ÖH finansowanie aborcji: zamieszanie wśród studentów!

Transparenz: Redaktionell erstellt und geprüft.
Veröffentlicht am

ÖH finansuje obecnie aborcje ze datków studentów. Nowy fundusz finansowania budzi kontrowersje na uczelniach.

Die ÖH finanziert nun Abtreibungen aus Studierendenbeiträgen. Ein neuer Fördertpff sorgt für Kontroversen an Universitäten.
ÖH finansuje obecnie aborcje ze datków studentów. Nowy fundusz finansowania budzi kontrowersje na uczelniach.

ÖH finansowanie aborcji: zamieszanie wśród studentów!

W Austrii nowy projekt „Austriackiego Związku Studentów” (ÖH) wywołuje wiele emocji: w przyszłości pieniądze z obowiązkowych opłat semestralnych studentów będą trafiać do „puli środków na rzecz zdrowia reprodukcyjnego”, z której finansowane będą aborcje. Jak wynika z publikacji, co roku na ten fundusz trafia 25 000 euro z obowiązkowych składek. Studentki, które chcą dokonać aborcji, mogą zgłaszać się za pośrednictwem organizacji „ZMIANY dla kobiet”, a jeśli zostaną zatwierdzone, koszty zostaną przekazane bezpośrednio klinikom.
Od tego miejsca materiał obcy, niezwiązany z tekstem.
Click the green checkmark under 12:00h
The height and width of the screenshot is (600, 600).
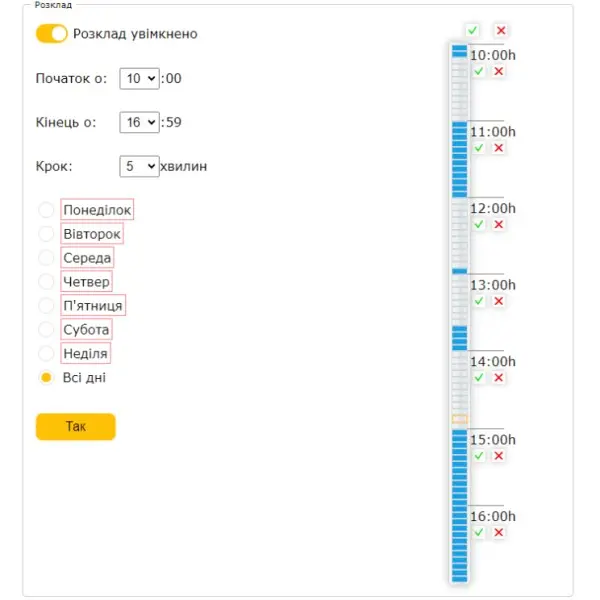point(478,224)
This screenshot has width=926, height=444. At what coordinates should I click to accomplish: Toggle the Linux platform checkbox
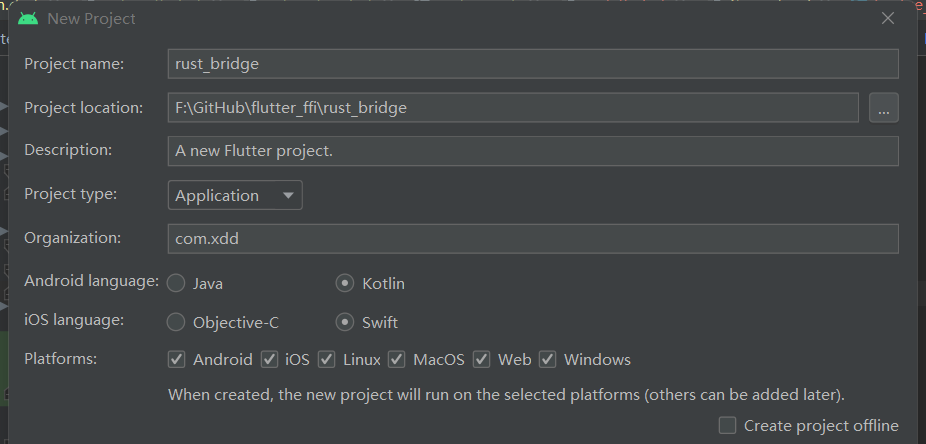(x=327, y=359)
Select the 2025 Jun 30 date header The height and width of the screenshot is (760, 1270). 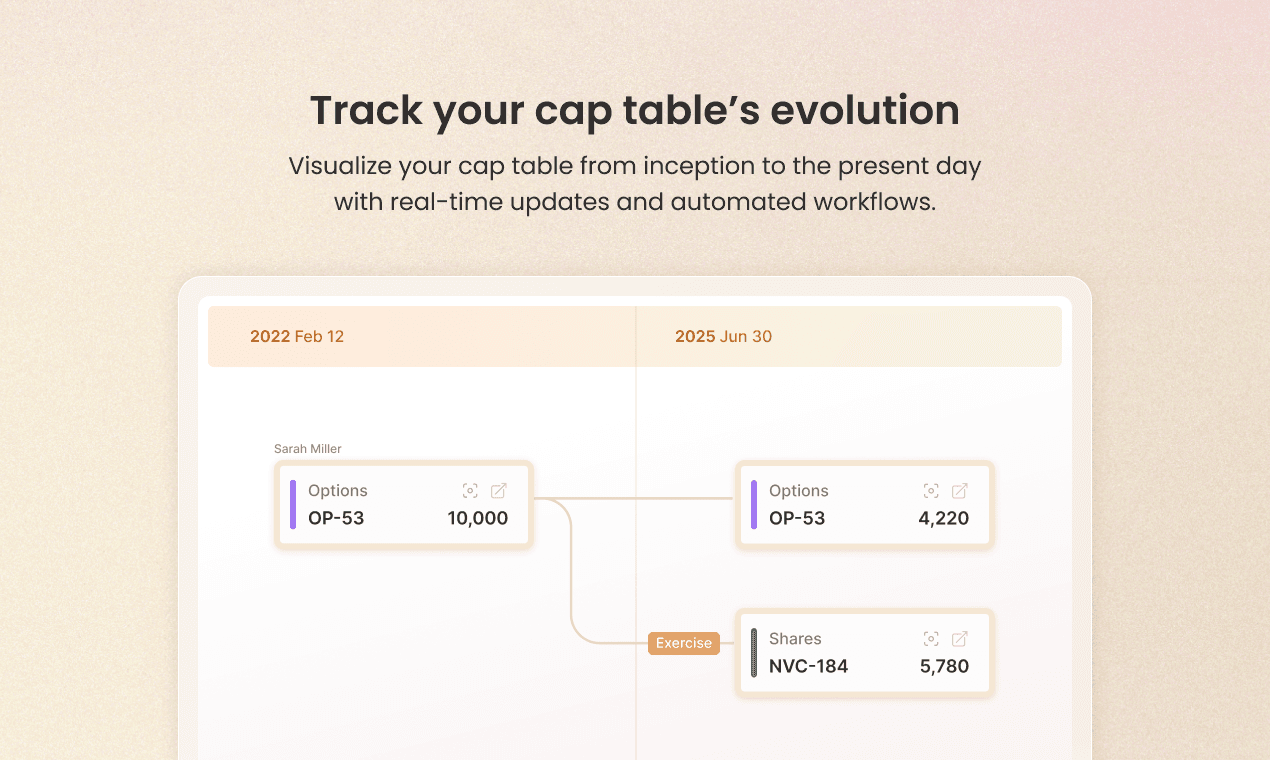[723, 336]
Podejście to zostało jednomyślnie przyjęte na posiedzeniu zarządu ÖH ekspresowe.at zgłoszone.

Kontrowersje na niemieckich uniwersytetach

Tymczasem burzliwe dyskusje na temat aborcji toczą się także w Niemczech, zwłaszcza na uniwersytetach w Regensburgu i Heidelbergu. Tam odrzucono grupy uniwersyteckie pro-life, ponieważ oskarżano je o propagowanie treści mizoginicznych. Dotknięci studenci wyśmiewali te zarzuty i prawnie bronili się przed decyzjami. Miriam Becker z ProLife Europe podkreśla, że ​​jej treści dotyczą wyłącznie ochrony życia każdego człowieka i że krytyka jest bezpodstawna. Odrzucenie w Heidelbergu było oparte na oskarżeniach o mizoginię i tutaj również toczą się kroki prawne przeciwko tej decyzji 1000plus.net zgłoszone.
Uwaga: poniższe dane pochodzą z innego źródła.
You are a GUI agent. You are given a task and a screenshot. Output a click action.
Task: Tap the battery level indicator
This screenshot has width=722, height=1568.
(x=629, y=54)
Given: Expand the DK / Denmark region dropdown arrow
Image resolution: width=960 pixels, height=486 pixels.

Podsumowując, jasne jest, że tematyka aborcji i wolności słowa na uniwersytetach budzą duże kontrowersje zarówno w Austrii, jak i w Niemczech. Choć ÖH popiera wykorzystanie obowiązkowych datków na finansowanie aborcji, studenci w Niemczech napotykają ogromne przeszkody w tworzeniu grup organizacyjnych pro-life, które działają na rzecz ochrony życia nienarodzonego. Dyskurs publiczny pozostaje napięty i pełen pasji zarówno w kraju sąsiednim, jak i u nas.